Imprecò e incominciò a prenderla a calci, cercando di sfogare tutta la propria frustrazione. Continuò a quel modo per un po', urlando, tirandosi i capelli con forza, finché non colpì l'aria al posto del legno, scivolò e cadde all'indietro, finendo per terra. Urlò ancora e poi si stese sulla schiena, contraendo così tanto la mascella che cominciò a dolergli.
Si passò una mano sugli occhi, tentando di riacquisire un minimo di autocontrollo, e si alzò a sedere.

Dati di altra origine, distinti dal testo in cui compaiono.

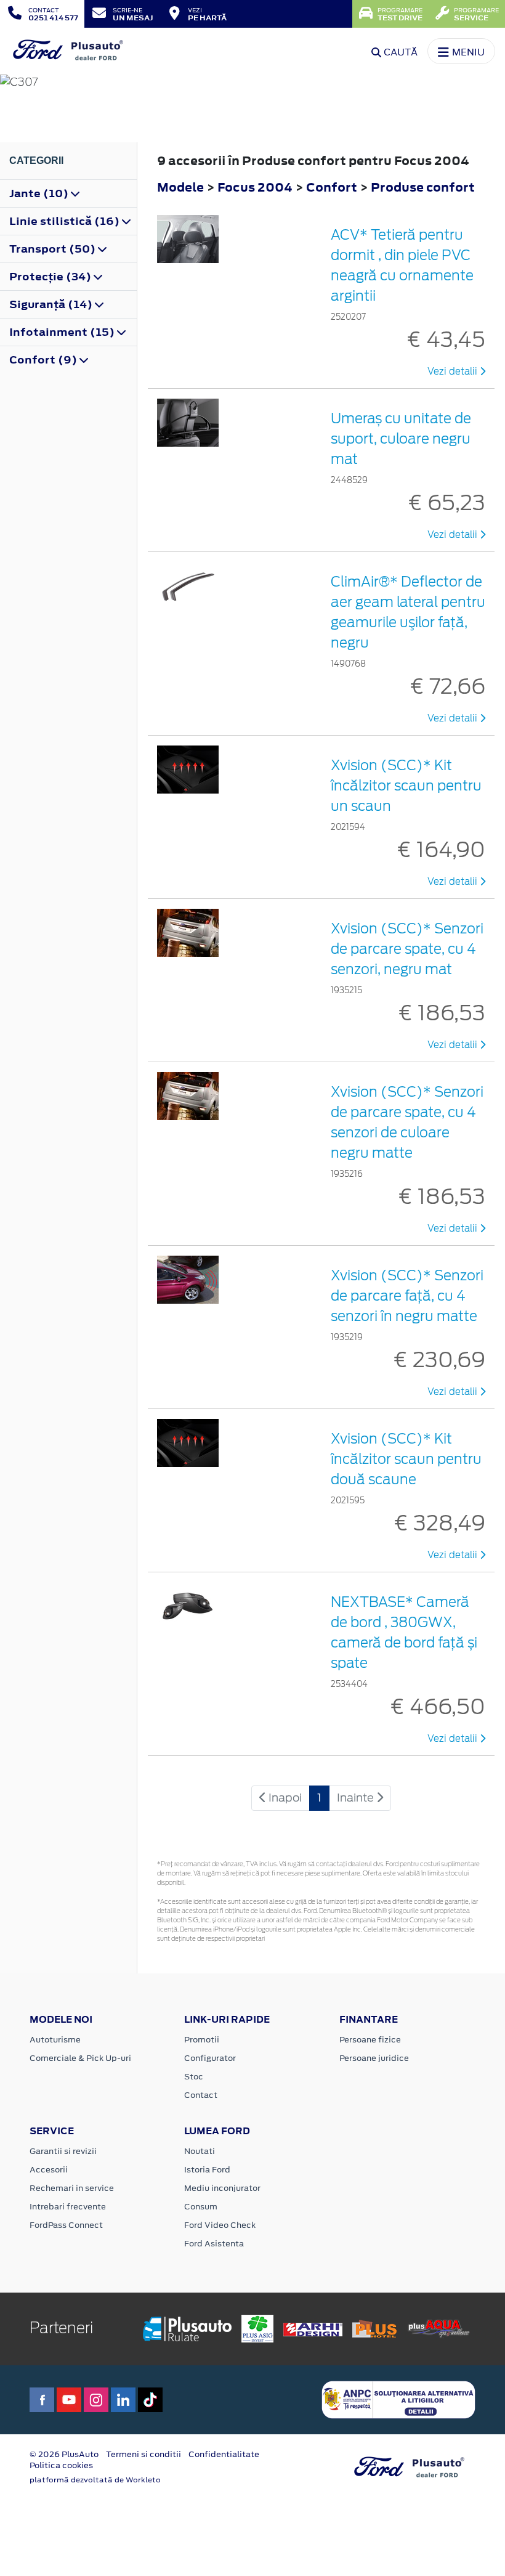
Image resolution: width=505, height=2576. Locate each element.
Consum (200, 2206)
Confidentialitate (223, 2454)
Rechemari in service (72, 2188)
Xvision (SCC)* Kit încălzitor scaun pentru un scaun (406, 785)
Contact (200, 2095)
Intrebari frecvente (68, 2206)
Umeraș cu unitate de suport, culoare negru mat (401, 438)
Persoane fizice (370, 2040)
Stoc (193, 2076)
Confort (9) (44, 359)
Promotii (201, 2040)
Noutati (199, 2151)
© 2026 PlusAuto (64, 2454)
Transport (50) (53, 249)
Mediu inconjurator (222, 2188)
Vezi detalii (453, 371)
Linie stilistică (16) (65, 221)
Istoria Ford (207, 2170)
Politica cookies (61, 2465)
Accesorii (49, 2170)
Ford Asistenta (214, 2243)
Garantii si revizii (63, 2151)
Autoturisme (55, 2040)
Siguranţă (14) (52, 304)
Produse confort (423, 187)
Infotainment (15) (63, 332)
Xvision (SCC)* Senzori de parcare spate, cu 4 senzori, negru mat (407, 948)
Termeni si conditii (143, 2454)
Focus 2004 (255, 187)
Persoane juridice (374, 2058)
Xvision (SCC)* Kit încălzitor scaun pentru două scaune (406, 1459)
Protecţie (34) (51, 276)
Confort (333, 187)
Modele (180, 187)
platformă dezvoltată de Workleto (95, 2480)
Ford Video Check (220, 2225)
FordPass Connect (66, 2225)
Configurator (210, 2058)
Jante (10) (40, 193)
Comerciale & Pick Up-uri (80, 2058)
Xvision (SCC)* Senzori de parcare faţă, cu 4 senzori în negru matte (407, 1295)
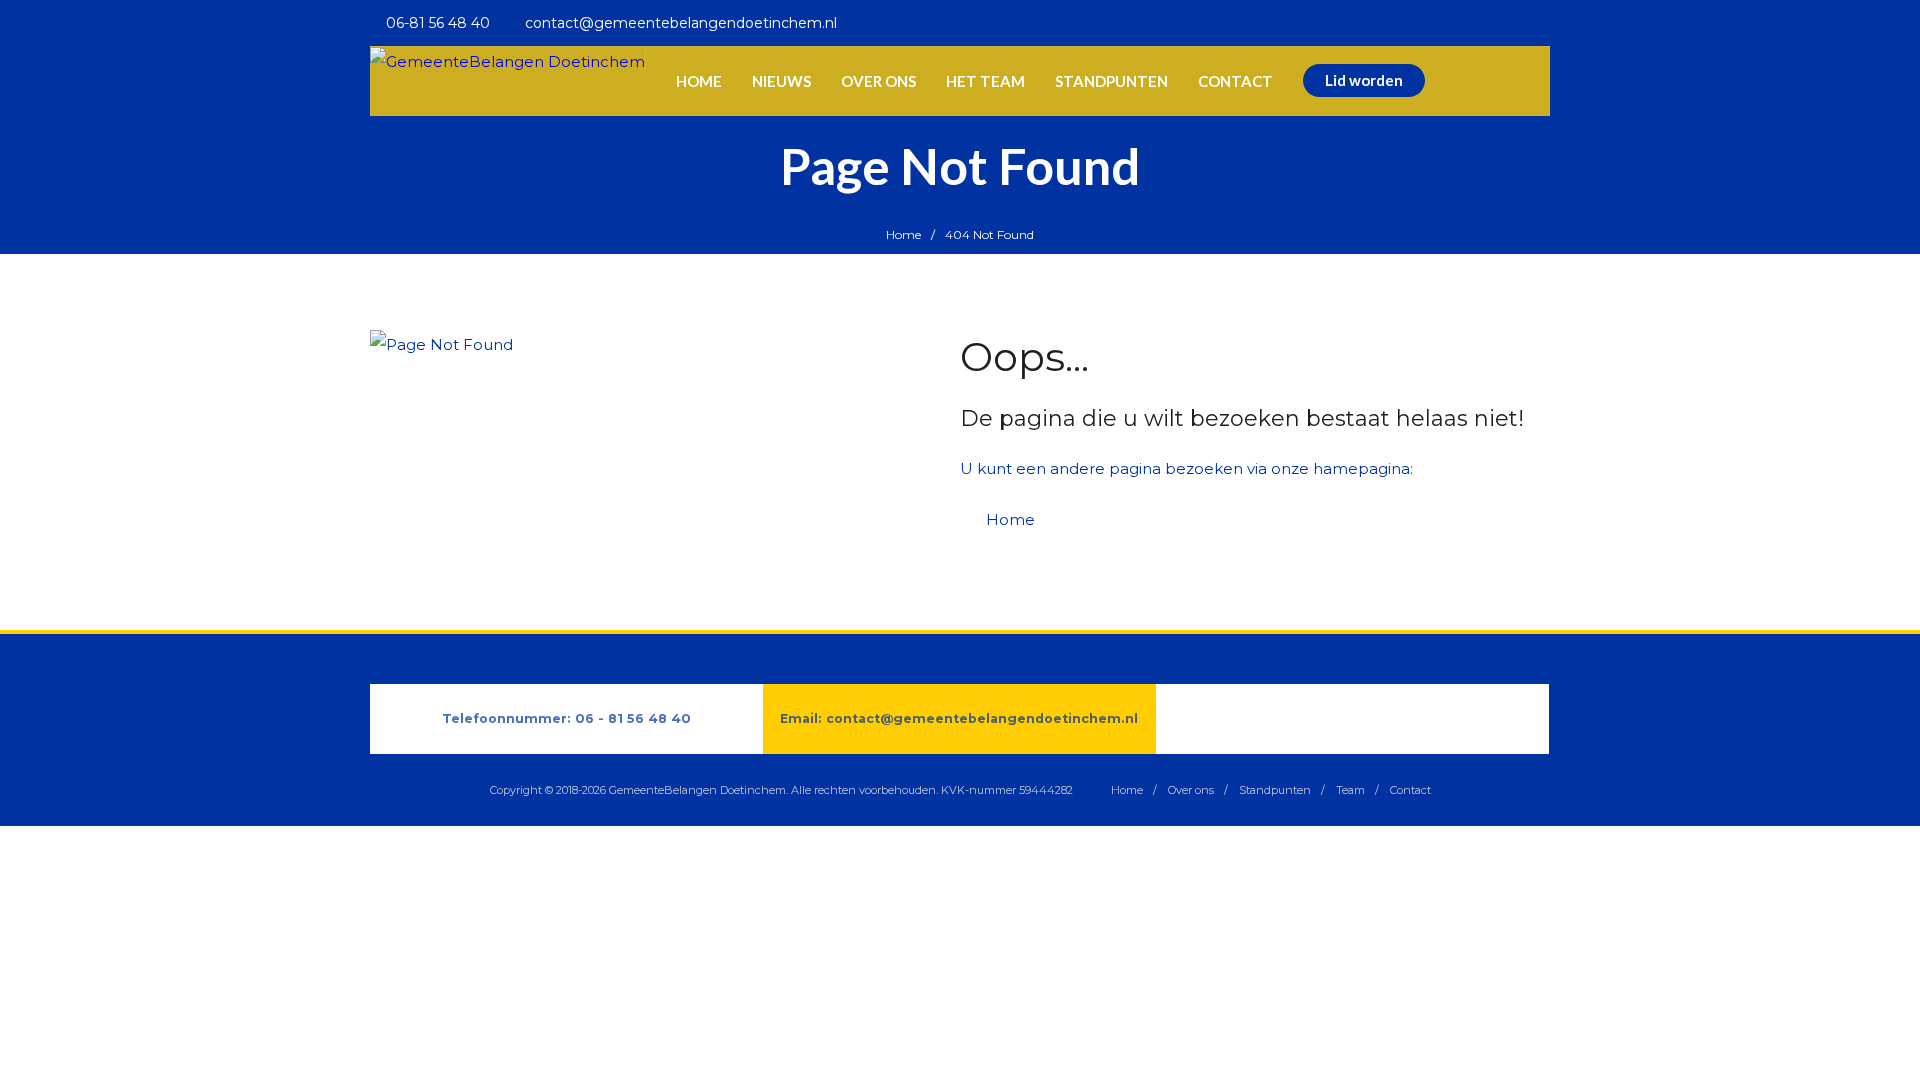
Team (1350, 790)
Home (903, 234)
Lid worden (1364, 80)
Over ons (1191, 790)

«Come diavolo si fa a essere così chiusi mentalmente, Keith? Come puoi pretendere di vivere una vita che sia tua, quando non sei sincero neanche con te stesso?»
«Io sono sincero con me! E lo sono sempre stato con te! Ti amo, Charity!»
«Tu non so che cazzo ami, Keith! Come puoi amare me se non ami te stesso? Non siamo più ragazzini! Queste stronzate potevano andare bene dieci anni fa! Io voglio una famiglia vera, un uomo che mi ami in modo sincero... e non perché mi ritiene una buona scusa con cui nascondere gli scheletri del proprio armadio!»
Passò il resto della mattina e buona parte del primo pomeriggio cercando di rimediare al disastro della porta, saltando il pranzo, ancora una volta. Non poteva uscire di casa se prima non trovava una soluzione per evitare di lasciare l'uscio spalancato a dei malintenzionati.
Se passassero di qui dei ladri cosa dovrebbero rubarti, Keith? La dignità? Te la sei giocata quando hai rivelato a Charity di avere dato il tuo primo bacio a quel bastardo.
Alla fine, riuscì a malapena a rendersi conto che i cardini della porta erano arrugginiti, rendendo vani tutti gli sforzi che aveva fatto per rimediare al danno.
«Ore a sgobbare senza concludere un cazzo!» urlò al nulla.
Sbirciò l'ora sul display del telefono, rendendosi conto che rischiava di arrivare in ritardo alla Clinica veterinaria. Sbuffò e fece per intascare di nuovo l'apparecchio, mandando a quel paese la porta.
Magari, se entrano dei ladri, si impietosiscono così tanto che finiscono per lasciarmi qualche dollaro.
Il cellulare vibrò, annunciando l'arrivo di un messaggio. Aggrottò la fronte e lo recuperò.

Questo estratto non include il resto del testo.